Tetsuya yang mendengar namanya dipanggil segera berlari menuju ayahnya. Kucing-kucing yang tadinya ia kejar memandangnya tertarik lalu mengikuti langkah kaki Tetsuya.
"Ada apa, tou-chan?"
Teika berjongkok—menyejajarkan dirinya dengan Tetsuya. "Otou-san dan Okaa-san harus pergi—"
"Tidak mau!" Tetsuya memotong perkataan ayahnya itu. "Tidak mau, tidak mau, tidak mau."
"Tetsuya…."
"Tetsuya tidak mau sendirian," ucap Tetsuya sedih.
"Loh, Tetsuya 'kan sudah punya teman-teman baru." Teika menunjuk kelima kucing yang kini berkerumun di kaki Tetsuya—seakan meminta perlindungan. "Kelima kucing itu ingin Tetsuya jaga, bukankah itu tujuan Tetsuya menginginkan kucing-kucing tersebut?"
Tetsuya mengangguk, pandangannya turun memandang kucing-kucing tersebut. "Waktu Tetsuya tadi melihat kucing-kucing ini, mereka terlihat sendirian seperti Tetsuya. Tetsuya jadi ingin menjaga mereka seperti yang Otou-san dan Okaa-san lakukan hari ini. Tetsuya tidak pernah merasa sendiri apabila bersama Otou-san dan Okaa-san."
"Kalau begitu, bukankah sekarang ganti Tetsuya yang menjadi ayah dan ibu bagi kucing-kucing ini supaya tidak merasa sendirian?"
Tetsuya terdiam. Lalu mengangguk. "Tetsuya mengerti."
"Bagaimana kalau Tetsu-chan menamai mereka?" tanya Yuuki.

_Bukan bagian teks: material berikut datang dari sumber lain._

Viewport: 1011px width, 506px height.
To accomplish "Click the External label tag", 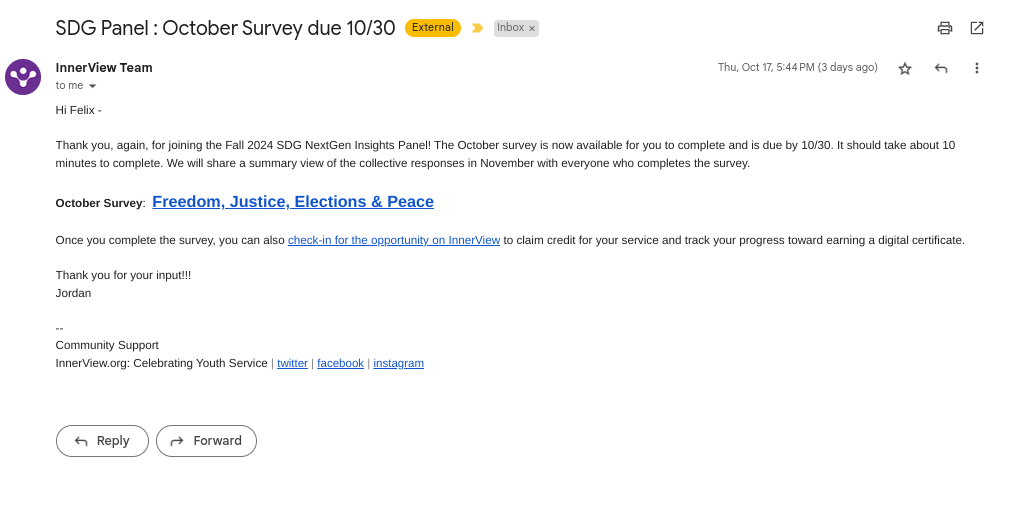I will (432, 28).
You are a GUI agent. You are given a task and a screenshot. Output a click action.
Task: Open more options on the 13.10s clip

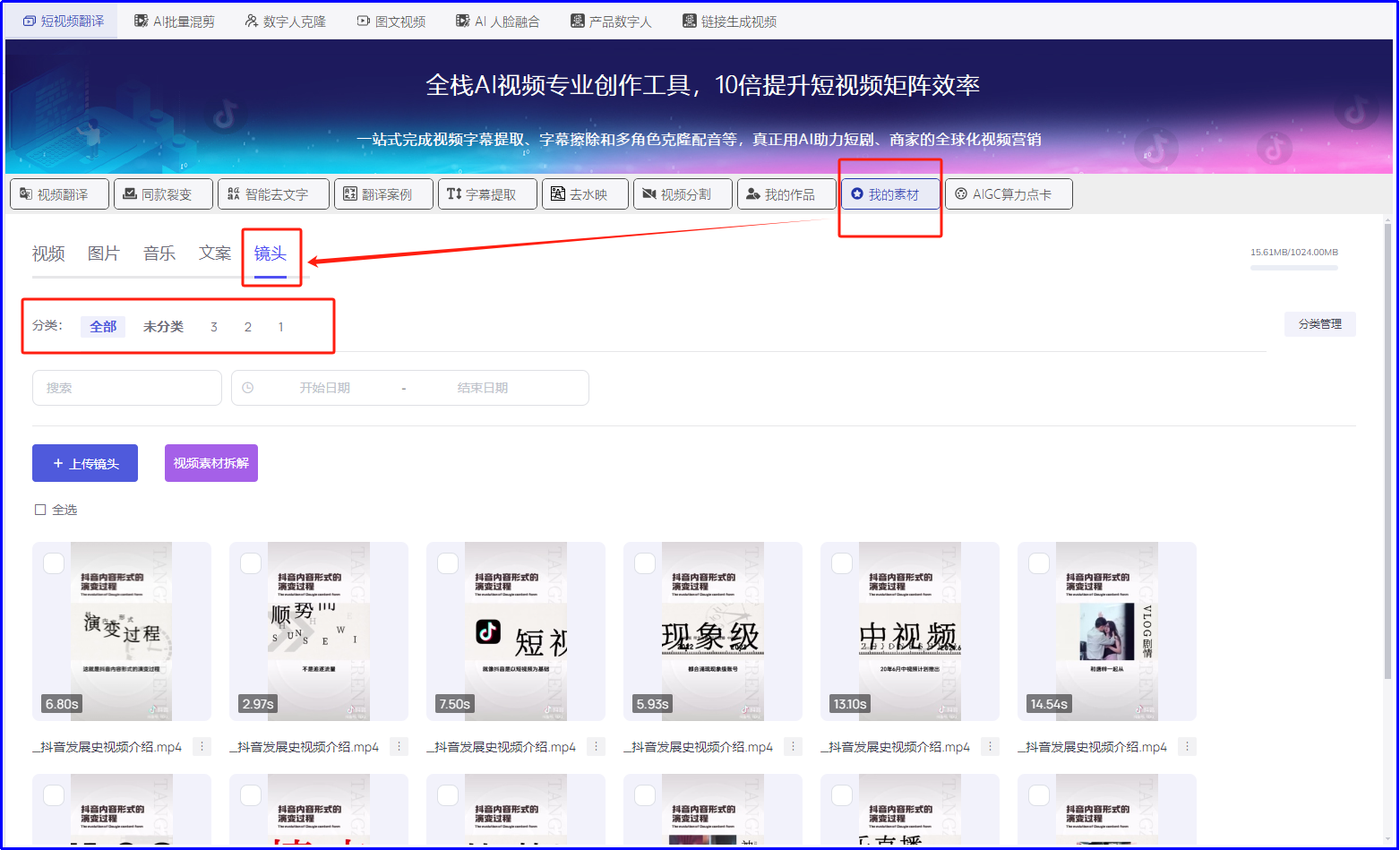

"Tetsuya sudah menamai mereka!" seru Tetsuya. Dia kemudian duduk lalu menunjuk kucing berwarna merah. "Namanya Aka. Yang hijau Mido. Yang kuning Ki. Yang biru Ao. Dan yang ungu itu Mura."
Teika dan Yuuki speechless.
"… nama mereka warna bulu mereka, Tetsu-chan?"
"Iya. Karena mereka adalah pelangi," balas Tetsuya polos seraya tertawa riang.
Aka Mido Ki Ao Mura
Mereka menjadi penanda satu hubungan yang tak terputus di masa depan, yang akan menjadi pengikat untuk menghindarkan dari sebuah kata "kesendirian", mereka cahaya bagi bayangan yang masih mencari jalan untuk sebuah tujuan yang kekal, yang akan terus bersinar hingga tujuan tercapai.
.
.
.
.
-tbc-
A/N: Halo~ di sini Ve, semoga kalian suka ya dengan fanfic ini!
Sebenarnya ide fanfic ini sudah lama ada di kepala tapi baru terealisasi sekarang, dan untuk ke-absurb-an akan realitas kucing-kucingnya, maafkan. Itu harus terjadi, atau nggak fanfic ini nggak bakal ada XD
Terimakasih ya yang sudah mau repot membacanya. Dan sampai jumpa di chapter berikutnya.